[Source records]
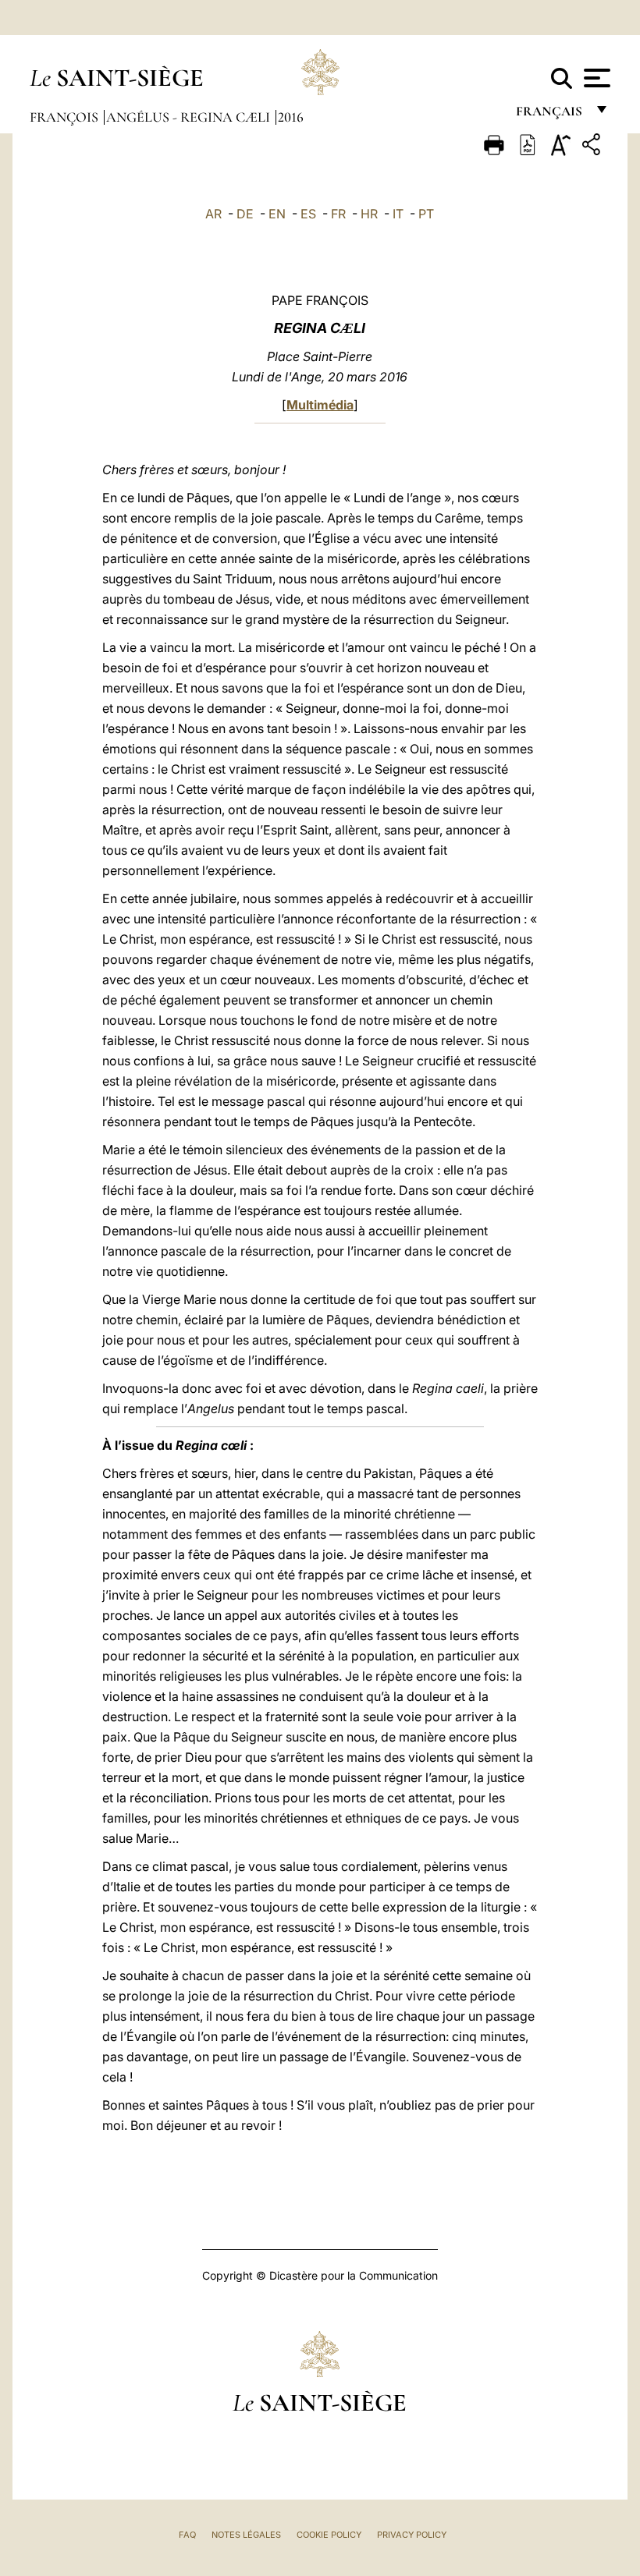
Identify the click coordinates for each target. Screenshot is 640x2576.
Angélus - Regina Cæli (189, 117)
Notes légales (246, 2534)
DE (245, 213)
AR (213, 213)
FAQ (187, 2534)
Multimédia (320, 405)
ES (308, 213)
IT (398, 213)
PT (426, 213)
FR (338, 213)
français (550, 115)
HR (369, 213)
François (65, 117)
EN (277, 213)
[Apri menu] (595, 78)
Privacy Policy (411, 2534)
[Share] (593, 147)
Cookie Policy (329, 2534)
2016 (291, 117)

## Exercise instructions
Images are to be omitted; repeat the remaining data above exactly.

## Written answer
Identify the click coordinates for each target. Screenshot is 640x2576.
Angélus - Regina Cæli (189, 117)
Notes légales (246, 2534)
DE (245, 213)
AR (213, 213)
FAQ (187, 2534)
Multimédia (320, 405)
ES (308, 213)
IT (398, 213)
PT (426, 213)
FR (338, 213)
français (550, 115)
HR (369, 213)
François (65, 117)
EN (277, 213)
[Apri menu] (595, 78)
Privacy Policy (411, 2534)
[Share] (593, 147)
Cookie Policy (329, 2534)
2016 (291, 117)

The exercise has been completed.